Secondo una recente ricerca, su Marte i batteri potrebbero sopravvivere: la University of Arkansas al centro di esperimenti importantissimi

Fonte: Pixabay

Lo spazio è sempre stato oggetto di interesse da parte dell’uomo da tempo immemore: dalla preistoria ad oggi, la volta celeste ha attirato le più diverse speculazioni scientifiche, entrando nel nostro immaginario come ambito della sterminata grandezza di quanto ancora non sappiamo sul nostro universo.

A maggior ragione i pianeti della nostra galassia, diventati raggiungibili da decenni, sono i primi corpi celesti ad essere stati scandagliati dal nostro occhio. E tra questi c’è il pianeta rosso, Marte, raggiunto recentemente da sonde e di cui abbiamo dati sensibili su cui si possono costruire teorie fondate. Ma c’è vita su di esso? Questa è una delle domande più ricorrenti e affascinanti in riferimento a tale argomento. E le ultime notizie potrebbero aprire nuovi scenari.

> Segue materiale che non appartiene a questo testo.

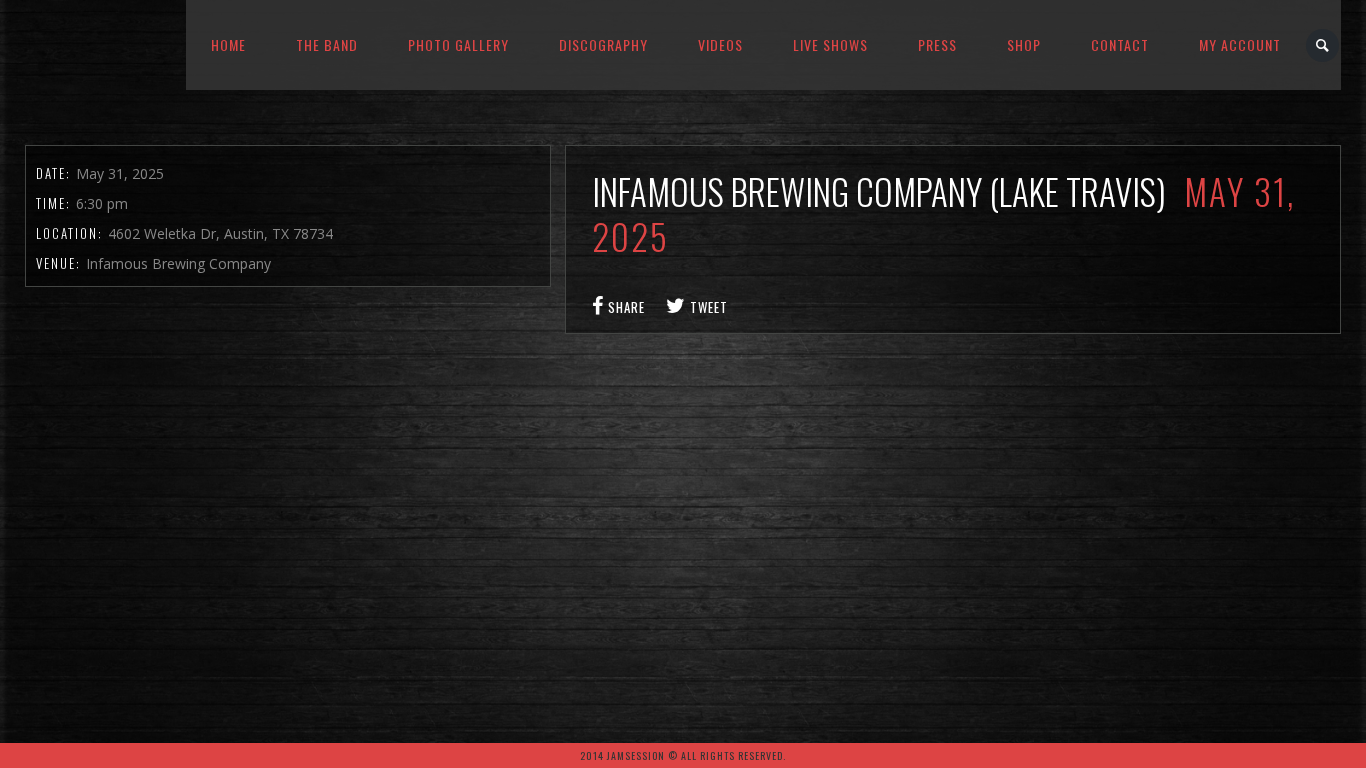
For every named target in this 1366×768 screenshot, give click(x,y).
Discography (603, 44)
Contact (1120, 44)
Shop (1024, 44)
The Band (327, 44)
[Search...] (1323, 45)
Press (937, 44)
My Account (1240, 44)
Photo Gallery (458, 44)
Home (228, 44)
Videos (720, 44)
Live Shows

Ci può essere vita con una pressione molto bassa?

Marte contiene ancora ghiaccio sia in superficie che sotto di essa, quindi esistono organismi vivi? Forse. Appena sotto la superficie, degli ipotetici microbi sarebbero protetti dagli alti livelli di radiazione che permea attraverso la sottile atmosfera del pianeta. Purtroppo potrebbe esserci un problema non di poco conto.

La pressione atmosferica su Marte è così bassa (da un centesimo fino a un millesimo di quella terrestre) che l’acqua può facilmente evaporare, indipendentemente dalla temperatura rigida di Marte. L’acqua bollente non è favorevole alla vita, come si può immaginare, anche per gli estremofili, il cui DNA potrebbe essere danneggiato senza possibilità di ritornare ad uno stato ottimale.

Batteri metanogeni ed una ricerca soprendente

I batteri metanogeni, come dice il nome, convertono l’idrogeno in metano senza utilizzare ossigeno, con lo scopo di di ottenere energia in un processo noto come respirazione anaerobica. Essi potrebbero essere presenti in sacche d’acqua su Marte. Ciò è stato oggetto di ricerca di un team della University of Arkansas a Fayetteville, che ha utilizzato quattro specie di metanogeni e li ha inseriti in ambienti simulati simili a quelli acquosi di Marte, mettendoli sotto bassissime pressioni.

Dopo un massimo di 21 giorni a pressioni fino ad un sei millesimi di quelle che si trovano sul nostro pianeta, tutte le quattro specie sono sopravvissute. “Questi esperimenti dimostrano che per alcune specie, la bassa pressione può non aver alcun effetto sulla vita dell’organismo” dice l’autore della ricerca, Rebecca Mickol, un astrobiologo presso l’Università in questione. La vita su Marte è una possibilità: necessitiamo di altri dati, ma un passo per una maggiore conoscenza è stato fatto.